This is a Little Callous

So by know we all know the saga of Jeremy Miller, right? This poor guy had a seizure at 10 G Street, NE. Seizures are bad, but they're especially bad on that block on G Street. Why? Because it's right next to G Place, NE. The medical personnel showed up at the wrong block and drove off figuring it was a false alarm. Oops. When Miller was finally given a lift to the hospital, he was pronounced dead on arrival.

This is especially frightening for me since my block features a 43rd Street and a 43rd Place. If I have a seizure or get hit by a car, I am fucked.

Here's how the city is handling the situation:

In response to the incident, the department announced yesterday that it has purchased 120 GPS devices for its emergency vehicles. The first batch has come in.

Oh dear. GPS devices are only as good as the people programming them. Let's just say that I don't have a lot of faith in DC's Emergency Services.

Even in death, Jeremy Miller can't catch a break. While his body went unclaimed, no one in his family was notified of his death. Miller was getting text messages from his mom and no one bothered to give her a call.
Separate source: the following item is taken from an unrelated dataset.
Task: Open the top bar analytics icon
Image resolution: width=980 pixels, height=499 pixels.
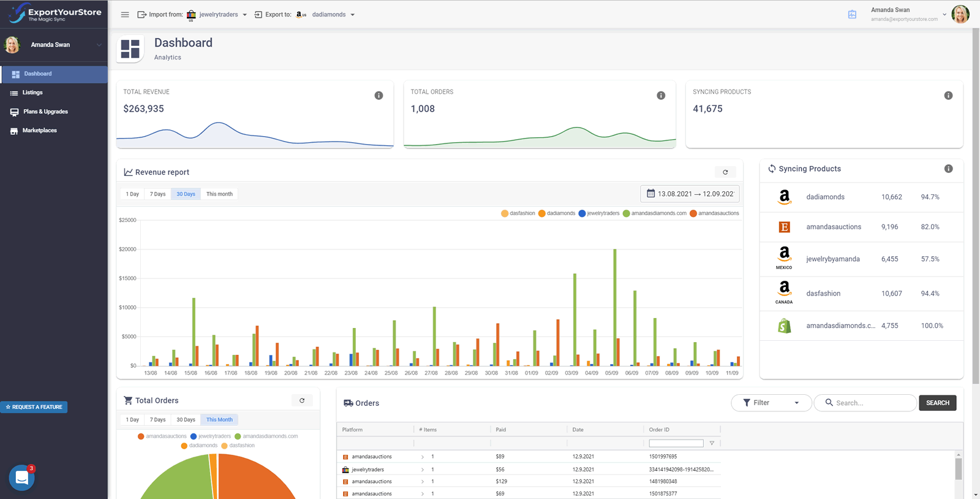Action: (852, 15)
It is unclear who had the responsibility for notifying family members about the death.

The fire department said it was the hospital's responsibility.

Howard University Hospital said Miller was dead on arrival, and when the hospital was unsuccessful in reaching family members, it turned the case over to the medical examiner's office.

The medical examiner's office said it relies on the D.C. police to make all notifications. D.C. police said they were not notified about the Miller case or asked to contact the family.


Shit like this is how hopsitals end up with piles of dead babies.


  1. I'm old enough to remember pre-earring Jim Vance reporting on fuckups like this in the 80s.

    Usually they get the quadrant wrong, so instead of being a block away, they're across town. I guess that's progress.

    And why'd they just get their "first batch" of GPS devices? The technology aint all that new.

    And why the hell isn't there a standard protocol for notifying next of kin?

    Whatever. My lease just went month to month. I'm hosting an Escape is Imminent party this weekend.

  2. All right, I'm as cynical as the next guy, but you're worried that somehow DC is going to screw up the GPS devices? What, do you think that every time they need some new gadget, they send the request down to a room full of elves who carve it out of wood?

    C'mon. GPS technology is almost 20 years old now. I've got one on my Verizon phone that may not always give me the best route, but it always knows where I am. I am sure that they will be buying something off the shelf and it will work just fine. Millions of people use them every day and get where they're going.

  3. I give my dead babies laying aroudn the house to Goodwill.

  4. I live on 44th St. Only, the two block section of 44th that's behind Katzen. No delivery drivers can ever find our house, and FedEx is convinced our address doesn't exist so when we finally do get packages from them (after calling us 3 times to confirm), they are covered in stickers that say "Address does exist" and literally, a print-out of MapQuest. My biggest fear is that we will need help one day, and no one will be able to find us.

  5. I lived on 43rd Pl for a summer. I couldn't get a pizza delivery to save my life.

  6. When I lived on Capitol Hill (b/w 12th St & 13th St) there was a C St SE in front of me and a second C St SE behind me.

    Streets in Boston make more sense and they were allegedly designed by cows.

    What the hell?

  7. jamie - GPS won't help you if you input "G Place" instead of "G Street."

    it gets you where you tell it to go, and unfortunately DC can't even get that right.